I would use the definition:

\(\displaystyle |x|\equiv\begin{cases}-x & x<0\\ x & 0\le x \\ \end{cases}\)

So, what you want to find, is where the function \(\displaystyle f(x)=x^2-1\) is negative, and where is it non-negative.
 

paulmdrdo

Active member
May 13, 2013
386
Re: define the function...

I would use the definition:

\(\displaystyle |x|\equiv\begin{cases}-x & x<0\\ x & 0\le x \\ \end{cases}\)

So, what you want to find, is where the function \(\displaystyle f(x)=x^2-1\) is negative, and where is it non-negative.
i have two answers

f(x) = {x^2-1 , if x<-1
.........{0 , if x=-1 or x=1
.........{1-x^2, if -1<x<1

or

f(x) = {x^2-1 , if x<=-1
.........{1-x^2, if -1<x<1
.........{x^2-1, if x>=1

are they both correct?
 

MarkFL

Administrator
Staff member
Feb 24, 2012
13,775
Re: define the function...

The second one is correct...do you see why the first is not?

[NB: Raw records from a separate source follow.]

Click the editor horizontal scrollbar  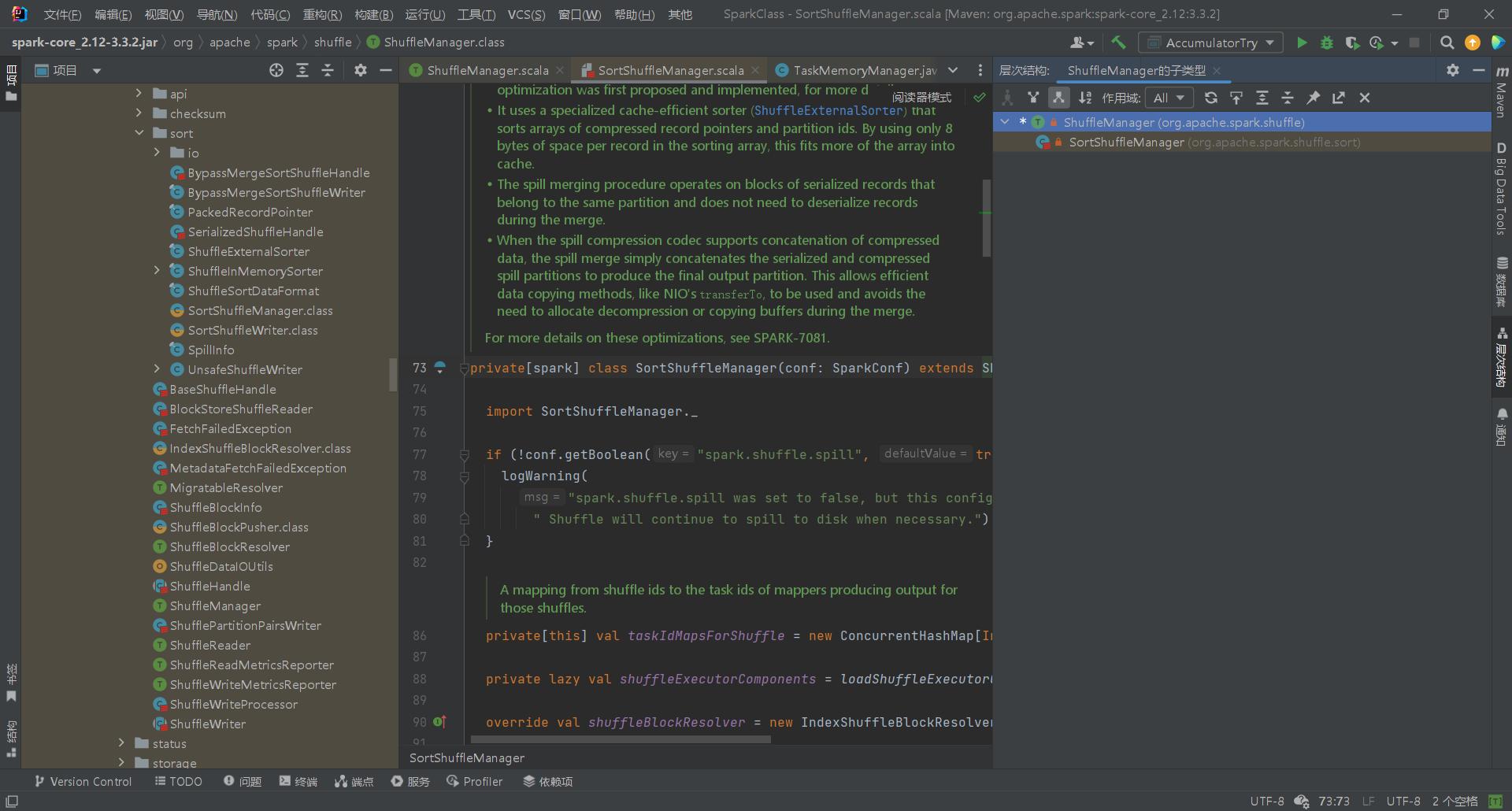621,740
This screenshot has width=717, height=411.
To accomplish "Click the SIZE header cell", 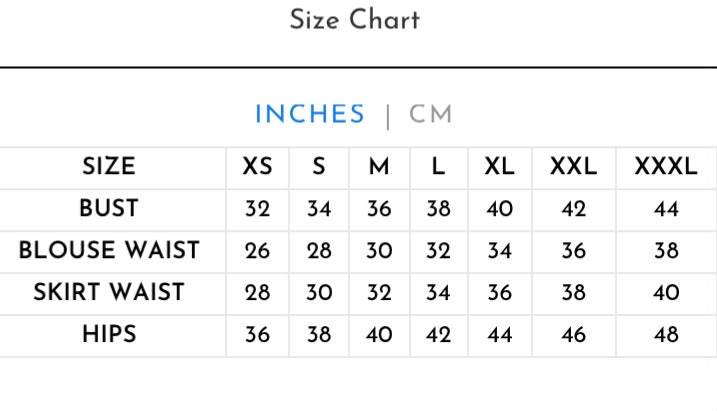I will pos(109,166).
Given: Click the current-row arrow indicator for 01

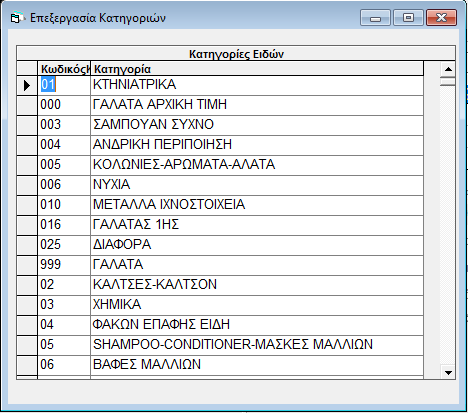Looking at the screenshot, I should click(27, 86).
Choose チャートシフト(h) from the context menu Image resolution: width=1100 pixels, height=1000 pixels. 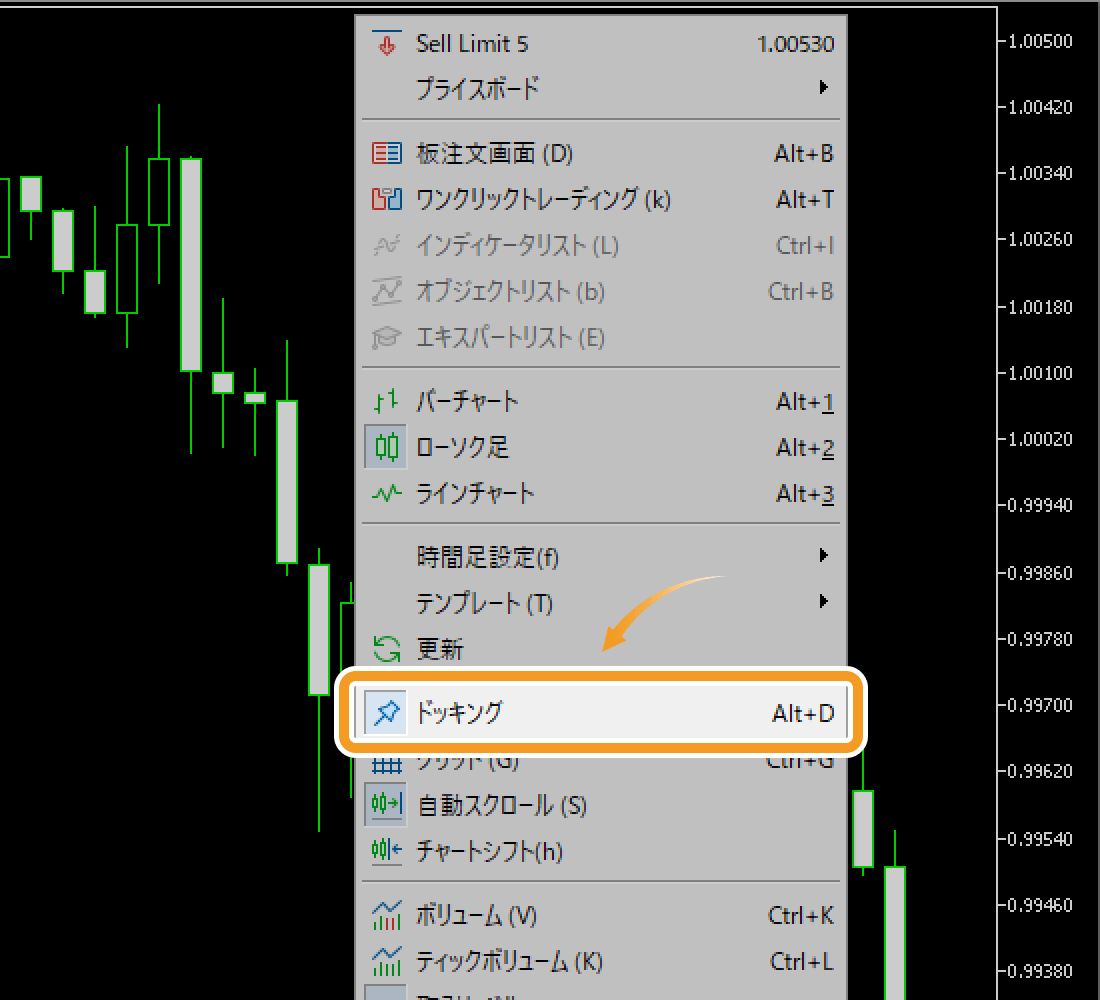(x=489, y=852)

The function $f(x)=x^2-1$ is negative on $(-1,1)$, otherwise is is non-negative, so another way we could define $|f(x)|$ is:

\(\displaystyle |f(x)|=\begin{cases}1-x^2 & |x|<1 \\ x^2-1 & 1\le|x| \\ \end{cases}\)
 

paulmdrdo

Active member
May 13, 2013
386
Re: define the function...

The second one is correct...do you see why the first is not?

The function $f(x)=x^2-1$ is negative on $(-1,1)$, otherwise is is non-negative, so another way we could define $|f(x)|$ is:

\(\displaystyle |f(x)|=\begin{cases}1-x^2 & |x|<1 \\ x^2-1 & 1\le|x| \\ \end{cases}\)
i based my first answer on this definition of abs. value function.

|x|= { x, if x>0
.......{ 0, if x=0
.......{ -x, if x<0
 

MarkFL

Administrator
Staff member
Feb 24, 2012
13,775
Re: define the function...

You left out $1\le x$. Also, we really don't see special cases for when the expression is equal to zero, we just need to differentiate between negative and non-negative.
 

paulmdrdo

Active member
May 13, 2013
386
Re: define the function...

You left out $1\le x$. Also, we really don't see special cases for when the expression is equal to zero, we just need to differentiate between negative and non-negative.
oh i see. but what if i add that x>1 to my first answer?

f(x) = {x^2-1 , if x<-1
.........{0 , if x=-1 or x=1
.........{1-x^2, if -1<x<1
.........{x^2-1, if x>1

would this be correct? I just want to explore on the different possible answers. please bear with me.
 

MarkFL

Administrator
Staff member
Feb 24, 2012
13,775
Re: define the function...

Yes, that would be correct, albeit not the most efficient piecewise statement of the function though.